2nd Premier of Newfoundland
- In office January 18, 1972 – March 26, 1979
- Monarch: Elizabeth II
- Lieutenant Governor: Ewart Harnum Gordon A. Winter
- Preceded by: Joey Smallwood
- Succeeded by: Brian Peckford

Member of the Newfoundland House of Assembly for Humber West
- In office October 28, 1971 – June 18, 1979
- Preceded by: Joey Smallwood
- Succeeded by: Ray Baird

Member of Parliament for Bonavista—Trinity—Conception
- In office June 25, 1968 – September 17, 1971
- Preceded by: District established
- Succeeded by: Dave Rooney

Personal details
- Born: Frank Duff Moores February 18, 1933 Carbonear, Dominion of Newfoundland
- Died: July 10, 2005 (aged 72) Perth, Ontario, Canada
- Party: Progressive Conservative
- Other political affiliations: Progressive Conservative Party of Newfoundland
- Spouse(s): Dorothy Pain Janis Johnson Beth Diamond
- Children: 8
- Alma mater: St. Andrew's College (Aurora, Ontario), Boston University
- Occupation: Businessman, politician
- Cabinet: Minister of Fisheries (1972)

= Frank Moores =

Canadian politician

Frank Duff Moores (February 18, 1933 - July 10, 2005) served as the second premier of Newfoundland as leader of the Progressive Conservatives from 1972 until his retirement in 1979. Moores was also a successful businessman in both the fishing industry and federal lobbying. He was accused accepting secret commissions as part of the Airbus affair.

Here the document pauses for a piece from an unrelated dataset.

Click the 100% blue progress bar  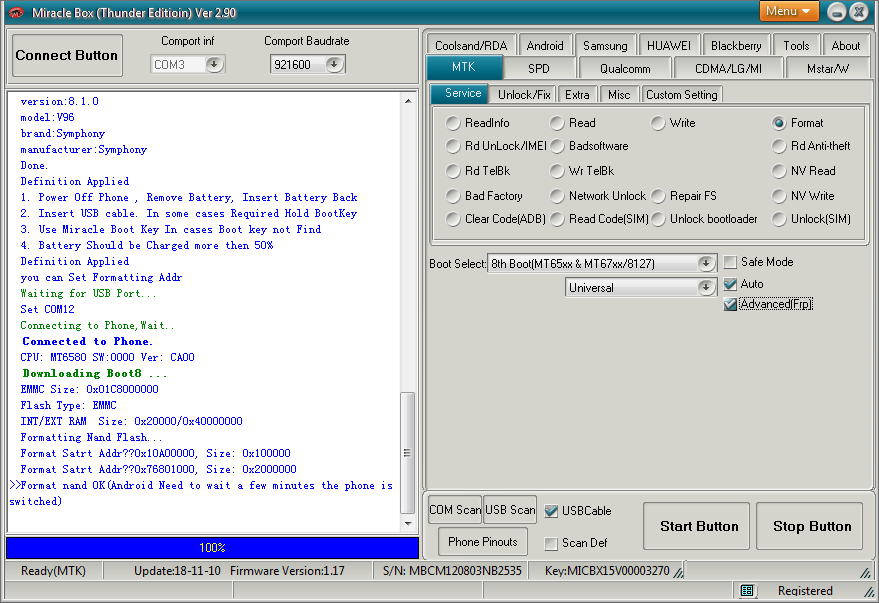[212, 548]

==Early life and education==

Born in Carbonear, Dominion of Newfoundland, Moores was educated at St. Andrew's College in Aurora, Ontario. He then briefly attended Boston University in the fall of 1951, but left two months later after an argument with one of his professors. He later worked briefly in the Boston fish industry and then returned to Newfoundland, where he worked in his father's fish plant. His father, Silas Moores, was a wealthy businessman in that industry.

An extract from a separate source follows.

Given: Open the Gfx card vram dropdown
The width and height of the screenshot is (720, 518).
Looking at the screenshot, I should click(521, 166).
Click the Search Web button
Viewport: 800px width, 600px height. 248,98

==Expansion of family business==

Moores worked with his father to expand the family business, North East Fisheries, to the stage that it became the largest fish processor in Newfoundland by the early 1960s and employed 2,000 people. With his father's death of a heart attack in July 1962, he followed through on a plan to take the company to a year-round operation from the traditional summer-autumn format and then sold a majority interest to British owners.

==Politics==

With no previous experience in politics, Moores was first elected in 1968 to the House of Commons as a Progressive Conservative. The party captured six of seven seats in the province, almost all of which had been Liberal since 1949, against the national trend that elected Pierre Elliott Trudeau with a strong majority. Moores was elected to a one-year term as president of the federal PC Party in 1969.

In 1970, he resigned his federal seat and became the leader of the Progressive Conservative Party of Newfoundland. He was asked to form a government in January 1972, several months after the October 1971 election, which resulted in a near tie between Joey Smallwood's Liberals and the Progressive Conservatives. Moores soon called a new March 1972 election and won a strong majority. In the 1975 election, he won a reduced majority.

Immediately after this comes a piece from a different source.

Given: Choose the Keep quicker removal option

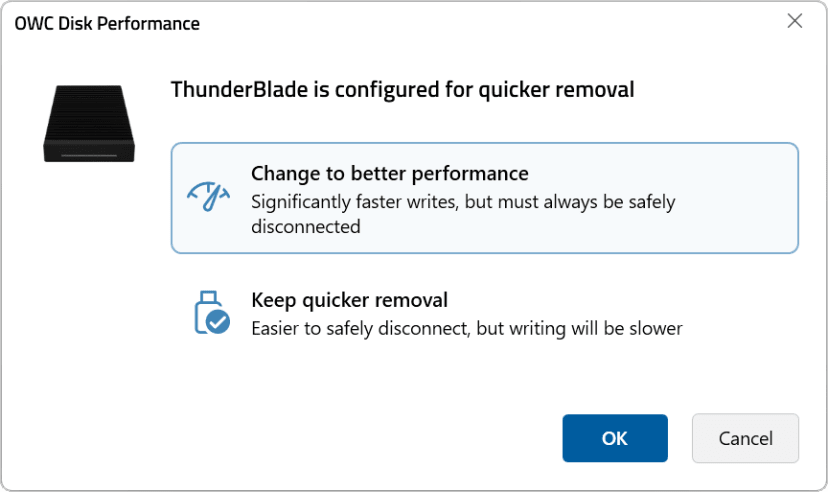Looking at the screenshot, I should [x=349, y=300].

As premier, Moores advocated rural development and provincial control of natural resources as well as economic development. He also brought a more consultative approach to government than had prevailed under Smallwood. Under his watch, the House of Assembly became the last provincial legislature to have a Question Period.

==Later life==

He left politics in March 1979 to re-enter business and became a lobbyist. In 1983, he was an organizer of the successful federal Progressive Conservative leadership campaign for Brian Mulroney.

Moores served as an adviser to Mulroney premiership and was appointed to the Board of Air Canada, which was then a crown corporation. He also worked for Government Consultants International (GCI), a powerful Ottawa-based international lobbying firm, which then had as clients the airline firms Wardair and Nordair, which were competitors of Air Canada. Over accusations of conflict of interest, GCI later gave up Wardair and Nordair as clients. He resigned his Air Canada directorship shortly after GCI had taken on the Airbus file.

In 1987, he became the chairman of GCI and retired from this position in 1990. In the 1990s, he regained prominence for his alleged role in the Airbus affair. Karlheinz Schreiber's accountant alleged that Moores received secret commissions from Schreiber.

On July 10, 2005, Moores died of liver cancer in Perth, Ontario.

In November 2007, in the wake of new revelations about the Airbus affair by Karlheinz Schreiber, The Globe and Mail published evidence indicating that Moores had written a letter about the Airbus deal to Franz Josef Strauss, the chairman of Airbus Industrie. Moores, until his death, denied having any involvement in the affair.

==Sources==
- Frank Moores: The Time of His Life, by Janice Wells, 2008, Key Porter Books, Toronto.